● **Work instruction**: A line below contains "Women's Fashion (168, 301)", and a later one contains "For every named target in this 1470×1844". Repeat both, with every line between them, exactly.

******************************

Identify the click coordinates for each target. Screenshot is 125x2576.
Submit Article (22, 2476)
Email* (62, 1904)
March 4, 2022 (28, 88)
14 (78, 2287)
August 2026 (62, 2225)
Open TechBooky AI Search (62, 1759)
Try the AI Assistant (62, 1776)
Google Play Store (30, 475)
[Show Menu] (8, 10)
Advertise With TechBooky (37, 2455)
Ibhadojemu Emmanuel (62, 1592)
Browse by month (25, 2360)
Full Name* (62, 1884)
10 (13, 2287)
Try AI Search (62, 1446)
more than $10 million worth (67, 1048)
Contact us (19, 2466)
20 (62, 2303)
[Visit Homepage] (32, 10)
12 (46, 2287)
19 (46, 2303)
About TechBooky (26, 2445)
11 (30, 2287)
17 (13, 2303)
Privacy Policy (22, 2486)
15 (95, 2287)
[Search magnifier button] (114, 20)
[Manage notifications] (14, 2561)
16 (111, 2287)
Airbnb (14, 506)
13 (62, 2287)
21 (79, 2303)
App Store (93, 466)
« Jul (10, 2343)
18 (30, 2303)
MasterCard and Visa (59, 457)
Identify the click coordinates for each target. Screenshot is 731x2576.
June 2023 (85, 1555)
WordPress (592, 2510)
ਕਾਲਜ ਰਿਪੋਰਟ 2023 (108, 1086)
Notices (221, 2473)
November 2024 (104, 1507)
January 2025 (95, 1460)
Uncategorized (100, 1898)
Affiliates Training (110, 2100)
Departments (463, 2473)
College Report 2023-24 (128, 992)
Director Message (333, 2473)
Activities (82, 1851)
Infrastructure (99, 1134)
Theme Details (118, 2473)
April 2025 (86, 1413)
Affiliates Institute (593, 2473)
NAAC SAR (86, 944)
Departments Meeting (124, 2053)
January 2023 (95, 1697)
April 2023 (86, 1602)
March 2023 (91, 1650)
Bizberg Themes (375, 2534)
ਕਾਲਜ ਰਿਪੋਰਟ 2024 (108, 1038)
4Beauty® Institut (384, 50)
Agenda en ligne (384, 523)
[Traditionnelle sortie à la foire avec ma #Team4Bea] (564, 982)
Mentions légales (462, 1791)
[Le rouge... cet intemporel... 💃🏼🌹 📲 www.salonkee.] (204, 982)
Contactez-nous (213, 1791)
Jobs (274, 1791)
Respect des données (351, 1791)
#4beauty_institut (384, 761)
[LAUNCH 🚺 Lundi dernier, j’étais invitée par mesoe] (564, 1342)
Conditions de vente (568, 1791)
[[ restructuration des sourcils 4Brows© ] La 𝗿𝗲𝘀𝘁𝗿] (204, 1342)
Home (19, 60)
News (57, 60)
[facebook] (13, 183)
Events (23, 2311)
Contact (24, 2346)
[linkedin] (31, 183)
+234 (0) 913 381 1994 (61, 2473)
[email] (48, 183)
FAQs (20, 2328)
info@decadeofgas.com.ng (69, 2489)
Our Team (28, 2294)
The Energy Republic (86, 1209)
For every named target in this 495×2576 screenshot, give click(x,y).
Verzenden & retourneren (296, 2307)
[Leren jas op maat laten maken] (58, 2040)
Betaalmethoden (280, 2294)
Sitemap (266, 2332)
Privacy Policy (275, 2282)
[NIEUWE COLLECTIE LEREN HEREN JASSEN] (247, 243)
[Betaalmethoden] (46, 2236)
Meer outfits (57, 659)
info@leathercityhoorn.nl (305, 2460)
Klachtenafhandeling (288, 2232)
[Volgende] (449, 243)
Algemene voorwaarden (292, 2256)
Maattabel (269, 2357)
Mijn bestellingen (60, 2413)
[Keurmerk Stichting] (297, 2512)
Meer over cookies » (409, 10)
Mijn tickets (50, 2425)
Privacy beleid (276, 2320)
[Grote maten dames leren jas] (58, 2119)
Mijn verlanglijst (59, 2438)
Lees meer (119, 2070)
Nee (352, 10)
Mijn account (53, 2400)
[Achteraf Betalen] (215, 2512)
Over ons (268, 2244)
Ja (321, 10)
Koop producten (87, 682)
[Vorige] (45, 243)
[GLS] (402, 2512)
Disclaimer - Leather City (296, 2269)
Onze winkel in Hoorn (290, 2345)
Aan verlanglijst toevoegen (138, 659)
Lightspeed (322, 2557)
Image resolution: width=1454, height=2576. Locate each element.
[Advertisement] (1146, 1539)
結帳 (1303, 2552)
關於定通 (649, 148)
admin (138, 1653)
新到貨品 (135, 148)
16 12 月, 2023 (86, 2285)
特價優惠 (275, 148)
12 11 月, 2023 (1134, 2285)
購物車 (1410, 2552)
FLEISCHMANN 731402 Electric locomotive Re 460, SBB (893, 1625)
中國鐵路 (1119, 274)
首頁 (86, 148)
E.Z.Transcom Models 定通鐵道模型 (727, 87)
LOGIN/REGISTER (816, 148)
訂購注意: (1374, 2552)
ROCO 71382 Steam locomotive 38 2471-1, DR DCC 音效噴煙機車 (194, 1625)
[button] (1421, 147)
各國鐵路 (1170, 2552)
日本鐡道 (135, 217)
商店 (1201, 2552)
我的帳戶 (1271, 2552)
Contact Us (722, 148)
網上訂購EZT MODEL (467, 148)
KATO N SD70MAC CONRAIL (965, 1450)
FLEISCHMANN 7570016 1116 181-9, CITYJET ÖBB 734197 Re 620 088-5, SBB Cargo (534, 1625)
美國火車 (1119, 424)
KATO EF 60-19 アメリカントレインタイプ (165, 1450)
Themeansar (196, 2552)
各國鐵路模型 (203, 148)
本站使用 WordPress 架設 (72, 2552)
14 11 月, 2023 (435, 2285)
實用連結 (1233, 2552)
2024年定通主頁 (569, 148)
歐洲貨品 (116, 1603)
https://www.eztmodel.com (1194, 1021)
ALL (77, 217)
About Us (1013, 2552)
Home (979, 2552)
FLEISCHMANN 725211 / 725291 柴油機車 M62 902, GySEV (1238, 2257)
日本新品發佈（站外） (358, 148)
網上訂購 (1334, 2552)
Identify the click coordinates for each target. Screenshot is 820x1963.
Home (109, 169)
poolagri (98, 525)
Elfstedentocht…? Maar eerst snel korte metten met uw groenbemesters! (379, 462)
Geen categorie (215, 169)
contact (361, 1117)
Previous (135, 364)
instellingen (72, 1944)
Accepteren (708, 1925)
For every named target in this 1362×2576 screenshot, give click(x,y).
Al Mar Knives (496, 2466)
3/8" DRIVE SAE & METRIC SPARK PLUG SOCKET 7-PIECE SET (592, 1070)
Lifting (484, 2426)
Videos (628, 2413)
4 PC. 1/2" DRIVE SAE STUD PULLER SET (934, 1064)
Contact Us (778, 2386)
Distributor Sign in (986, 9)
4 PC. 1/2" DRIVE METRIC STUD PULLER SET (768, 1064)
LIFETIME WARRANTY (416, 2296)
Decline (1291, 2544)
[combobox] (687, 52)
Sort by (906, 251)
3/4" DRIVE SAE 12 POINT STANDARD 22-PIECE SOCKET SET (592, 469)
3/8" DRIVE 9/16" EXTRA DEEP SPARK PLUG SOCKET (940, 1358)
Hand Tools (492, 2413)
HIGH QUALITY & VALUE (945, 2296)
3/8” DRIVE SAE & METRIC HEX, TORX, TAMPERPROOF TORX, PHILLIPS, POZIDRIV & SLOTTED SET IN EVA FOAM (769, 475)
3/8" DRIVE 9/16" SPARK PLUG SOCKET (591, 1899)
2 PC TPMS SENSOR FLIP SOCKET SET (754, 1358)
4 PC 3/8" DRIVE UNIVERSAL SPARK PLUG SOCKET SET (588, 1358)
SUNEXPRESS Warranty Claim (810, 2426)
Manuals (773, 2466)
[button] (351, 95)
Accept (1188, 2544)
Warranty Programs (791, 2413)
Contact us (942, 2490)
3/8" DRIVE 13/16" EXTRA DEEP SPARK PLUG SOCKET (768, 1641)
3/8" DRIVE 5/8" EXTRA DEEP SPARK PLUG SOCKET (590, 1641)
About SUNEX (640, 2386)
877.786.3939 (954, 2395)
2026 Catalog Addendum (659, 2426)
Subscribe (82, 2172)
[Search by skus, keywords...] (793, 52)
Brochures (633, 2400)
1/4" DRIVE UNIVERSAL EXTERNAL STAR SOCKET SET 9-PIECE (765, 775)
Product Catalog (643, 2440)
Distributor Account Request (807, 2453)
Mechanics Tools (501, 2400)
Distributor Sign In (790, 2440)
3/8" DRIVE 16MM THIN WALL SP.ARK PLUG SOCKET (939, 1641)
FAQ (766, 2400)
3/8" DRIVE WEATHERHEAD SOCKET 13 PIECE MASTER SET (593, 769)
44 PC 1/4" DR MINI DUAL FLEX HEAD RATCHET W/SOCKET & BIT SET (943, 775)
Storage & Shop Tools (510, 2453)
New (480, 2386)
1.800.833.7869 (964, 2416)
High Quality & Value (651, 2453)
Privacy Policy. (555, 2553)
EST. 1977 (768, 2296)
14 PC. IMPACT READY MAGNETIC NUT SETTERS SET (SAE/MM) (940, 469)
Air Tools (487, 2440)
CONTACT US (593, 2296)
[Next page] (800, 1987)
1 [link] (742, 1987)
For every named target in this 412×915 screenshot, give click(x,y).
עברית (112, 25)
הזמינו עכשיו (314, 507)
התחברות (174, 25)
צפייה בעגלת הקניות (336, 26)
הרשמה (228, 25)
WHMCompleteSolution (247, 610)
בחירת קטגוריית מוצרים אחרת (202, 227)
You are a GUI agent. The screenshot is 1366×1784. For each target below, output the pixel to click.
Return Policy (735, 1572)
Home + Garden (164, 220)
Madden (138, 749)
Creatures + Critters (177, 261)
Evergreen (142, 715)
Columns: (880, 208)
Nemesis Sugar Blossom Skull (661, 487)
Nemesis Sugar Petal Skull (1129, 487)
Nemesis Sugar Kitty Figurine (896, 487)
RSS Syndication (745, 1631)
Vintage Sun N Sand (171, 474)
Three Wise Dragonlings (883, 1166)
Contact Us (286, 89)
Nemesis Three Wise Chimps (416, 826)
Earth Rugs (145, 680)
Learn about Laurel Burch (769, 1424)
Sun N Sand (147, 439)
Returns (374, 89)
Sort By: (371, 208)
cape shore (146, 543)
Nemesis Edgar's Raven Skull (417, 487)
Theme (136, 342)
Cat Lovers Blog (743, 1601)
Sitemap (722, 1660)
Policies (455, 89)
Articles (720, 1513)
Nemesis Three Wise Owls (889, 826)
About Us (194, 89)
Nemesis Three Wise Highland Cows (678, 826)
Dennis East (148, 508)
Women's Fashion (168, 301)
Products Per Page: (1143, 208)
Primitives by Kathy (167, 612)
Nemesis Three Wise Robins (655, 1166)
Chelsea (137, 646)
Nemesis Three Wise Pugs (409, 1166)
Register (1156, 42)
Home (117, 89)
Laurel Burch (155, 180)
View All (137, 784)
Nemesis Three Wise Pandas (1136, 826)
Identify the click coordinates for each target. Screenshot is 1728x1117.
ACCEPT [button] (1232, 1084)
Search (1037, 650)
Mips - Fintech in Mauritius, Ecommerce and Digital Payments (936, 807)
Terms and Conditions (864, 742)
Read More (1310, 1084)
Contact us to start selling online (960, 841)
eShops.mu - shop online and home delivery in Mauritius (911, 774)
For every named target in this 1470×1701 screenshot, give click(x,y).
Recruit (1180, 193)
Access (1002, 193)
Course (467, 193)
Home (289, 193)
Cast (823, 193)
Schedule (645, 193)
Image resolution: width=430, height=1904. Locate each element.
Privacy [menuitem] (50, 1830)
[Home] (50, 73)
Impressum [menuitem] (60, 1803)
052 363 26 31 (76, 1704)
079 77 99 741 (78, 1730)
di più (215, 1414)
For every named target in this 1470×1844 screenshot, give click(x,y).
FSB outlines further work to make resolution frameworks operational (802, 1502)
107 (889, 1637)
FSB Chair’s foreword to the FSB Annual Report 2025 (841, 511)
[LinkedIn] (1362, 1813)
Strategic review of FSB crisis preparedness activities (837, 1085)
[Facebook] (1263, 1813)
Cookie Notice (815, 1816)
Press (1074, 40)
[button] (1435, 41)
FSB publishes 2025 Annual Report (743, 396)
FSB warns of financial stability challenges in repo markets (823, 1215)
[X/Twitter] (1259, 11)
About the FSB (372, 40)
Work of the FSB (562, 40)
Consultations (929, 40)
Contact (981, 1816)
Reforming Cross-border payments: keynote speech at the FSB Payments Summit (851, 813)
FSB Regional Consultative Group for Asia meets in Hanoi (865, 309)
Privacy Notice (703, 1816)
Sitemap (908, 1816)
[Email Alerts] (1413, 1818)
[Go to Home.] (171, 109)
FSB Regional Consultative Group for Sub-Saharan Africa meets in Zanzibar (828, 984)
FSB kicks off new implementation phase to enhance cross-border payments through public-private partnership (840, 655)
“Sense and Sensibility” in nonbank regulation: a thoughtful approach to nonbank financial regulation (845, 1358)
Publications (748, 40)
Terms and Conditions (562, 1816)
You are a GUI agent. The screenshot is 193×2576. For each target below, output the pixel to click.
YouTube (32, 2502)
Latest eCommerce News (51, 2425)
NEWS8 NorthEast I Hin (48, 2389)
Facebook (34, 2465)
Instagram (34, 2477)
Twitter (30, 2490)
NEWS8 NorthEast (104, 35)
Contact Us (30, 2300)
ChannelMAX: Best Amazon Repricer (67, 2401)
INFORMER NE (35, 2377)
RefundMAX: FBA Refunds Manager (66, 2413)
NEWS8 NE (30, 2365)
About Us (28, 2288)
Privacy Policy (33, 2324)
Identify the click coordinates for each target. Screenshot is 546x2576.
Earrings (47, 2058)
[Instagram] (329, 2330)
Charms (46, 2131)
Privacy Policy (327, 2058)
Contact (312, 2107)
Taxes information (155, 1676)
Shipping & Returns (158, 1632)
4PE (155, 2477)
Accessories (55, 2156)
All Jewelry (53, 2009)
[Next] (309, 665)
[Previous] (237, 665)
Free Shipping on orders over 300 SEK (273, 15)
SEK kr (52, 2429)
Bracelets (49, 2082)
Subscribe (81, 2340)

******************************

● **Exercise solution**:
Women's Fashion (168, 301)
Products Per Page: (1143, 208)
Primitives by Kathy (167, 612)
Nemesis Three Wise Robins (655, 1166)
Chelsea (137, 646)
Nemesis Three Wise Pugs (409, 1166)
Register (1156, 42)
Home (117, 89)
Laurel Burch (155, 180)
View All (137, 784)
Nemesis Three Wise Pandas (1136, 826)
Identify the click coordinates for each target. Screenshot is 1728x1117.
ACCEPT [button] (1232, 1084)
Search (1037, 650)
Mips - Fintech in Mauritius, Ecommerce and Digital Payments (936, 807)
Terms and Conditions (864, 742)
Read More (1310, 1084)
Contact us to start selling online (960, 841)
eShops.mu - shop online and home delivery in Mauritius (911, 774)
For every named target in this 1470×1701 screenshot, give click(x,y).
Recruit (1180, 193)
Access (1002, 193)
Course (467, 193)
Home (289, 193)
Cast (823, 193)
Schedule (645, 193)
Image resolution: width=430, height=1904. Locate each element.
Privacy [menuitem] (50, 1830)
[Home] (50, 73)
Impressum [menuitem] (60, 1803)
052 363 26 31 (76, 1704)
079 77 99 741 (78, 1730)
di più (215, 1414)
For every named target in this 1470×1844 screenshot, give click(x,y).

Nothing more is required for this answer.